*** Opening of The records ***

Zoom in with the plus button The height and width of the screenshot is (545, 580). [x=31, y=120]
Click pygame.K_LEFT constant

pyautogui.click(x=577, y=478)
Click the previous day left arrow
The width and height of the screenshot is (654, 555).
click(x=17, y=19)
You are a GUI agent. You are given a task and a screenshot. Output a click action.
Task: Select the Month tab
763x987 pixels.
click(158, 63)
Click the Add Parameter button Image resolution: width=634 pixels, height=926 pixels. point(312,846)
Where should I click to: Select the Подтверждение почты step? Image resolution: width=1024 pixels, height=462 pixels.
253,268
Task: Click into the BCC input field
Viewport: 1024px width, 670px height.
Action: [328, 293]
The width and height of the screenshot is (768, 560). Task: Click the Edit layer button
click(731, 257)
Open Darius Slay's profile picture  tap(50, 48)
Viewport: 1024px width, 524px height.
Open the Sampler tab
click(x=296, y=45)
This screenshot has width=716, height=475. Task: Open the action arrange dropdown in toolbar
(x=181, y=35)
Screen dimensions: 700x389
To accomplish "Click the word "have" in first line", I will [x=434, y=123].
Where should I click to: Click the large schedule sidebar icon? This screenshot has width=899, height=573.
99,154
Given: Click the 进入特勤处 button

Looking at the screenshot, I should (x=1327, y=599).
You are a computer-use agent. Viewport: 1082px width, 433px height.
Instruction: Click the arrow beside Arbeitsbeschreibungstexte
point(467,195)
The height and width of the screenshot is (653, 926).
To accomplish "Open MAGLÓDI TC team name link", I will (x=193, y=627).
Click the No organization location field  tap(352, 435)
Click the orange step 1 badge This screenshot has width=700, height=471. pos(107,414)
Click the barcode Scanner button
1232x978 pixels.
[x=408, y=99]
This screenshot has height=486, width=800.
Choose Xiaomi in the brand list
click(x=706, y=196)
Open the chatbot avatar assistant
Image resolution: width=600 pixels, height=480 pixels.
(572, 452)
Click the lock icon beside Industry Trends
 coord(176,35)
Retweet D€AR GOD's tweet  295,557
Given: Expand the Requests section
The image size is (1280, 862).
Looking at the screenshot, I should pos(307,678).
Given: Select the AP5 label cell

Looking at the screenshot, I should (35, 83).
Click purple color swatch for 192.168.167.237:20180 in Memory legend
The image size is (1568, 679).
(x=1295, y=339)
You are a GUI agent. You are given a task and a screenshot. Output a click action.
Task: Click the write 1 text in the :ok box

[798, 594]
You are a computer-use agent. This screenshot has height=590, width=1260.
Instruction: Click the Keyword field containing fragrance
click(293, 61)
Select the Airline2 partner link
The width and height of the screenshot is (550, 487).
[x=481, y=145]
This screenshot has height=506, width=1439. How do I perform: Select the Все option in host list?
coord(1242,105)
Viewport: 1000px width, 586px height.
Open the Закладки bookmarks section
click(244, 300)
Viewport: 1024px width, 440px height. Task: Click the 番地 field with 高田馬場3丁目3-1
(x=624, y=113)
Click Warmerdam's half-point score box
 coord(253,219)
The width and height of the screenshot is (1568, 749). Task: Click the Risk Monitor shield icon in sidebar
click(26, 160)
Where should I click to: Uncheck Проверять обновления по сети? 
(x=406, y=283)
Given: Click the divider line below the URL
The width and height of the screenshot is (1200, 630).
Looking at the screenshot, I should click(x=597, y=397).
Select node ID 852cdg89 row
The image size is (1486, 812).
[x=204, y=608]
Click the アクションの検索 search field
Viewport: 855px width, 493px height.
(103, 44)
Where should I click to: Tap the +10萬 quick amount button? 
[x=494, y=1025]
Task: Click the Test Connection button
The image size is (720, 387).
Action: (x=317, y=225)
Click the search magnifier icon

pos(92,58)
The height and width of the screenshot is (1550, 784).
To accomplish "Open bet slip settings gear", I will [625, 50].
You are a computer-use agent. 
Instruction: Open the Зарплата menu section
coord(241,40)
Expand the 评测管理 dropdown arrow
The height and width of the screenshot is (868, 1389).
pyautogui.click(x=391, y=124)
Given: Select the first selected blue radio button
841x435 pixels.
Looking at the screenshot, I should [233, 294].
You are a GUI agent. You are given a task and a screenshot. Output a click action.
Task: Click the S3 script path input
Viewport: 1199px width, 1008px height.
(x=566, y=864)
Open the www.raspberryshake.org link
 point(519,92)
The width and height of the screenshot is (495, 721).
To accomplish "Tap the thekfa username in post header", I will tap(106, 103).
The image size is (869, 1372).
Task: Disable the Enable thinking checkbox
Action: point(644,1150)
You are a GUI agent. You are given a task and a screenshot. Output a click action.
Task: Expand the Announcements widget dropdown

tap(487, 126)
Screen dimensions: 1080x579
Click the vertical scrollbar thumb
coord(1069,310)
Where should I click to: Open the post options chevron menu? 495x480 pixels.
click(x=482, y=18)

*** Close of The records ***

Your task – Could you state how many lines in the entries contain the word "computer"? Reply with nothing but the number.

Exercise solution – 3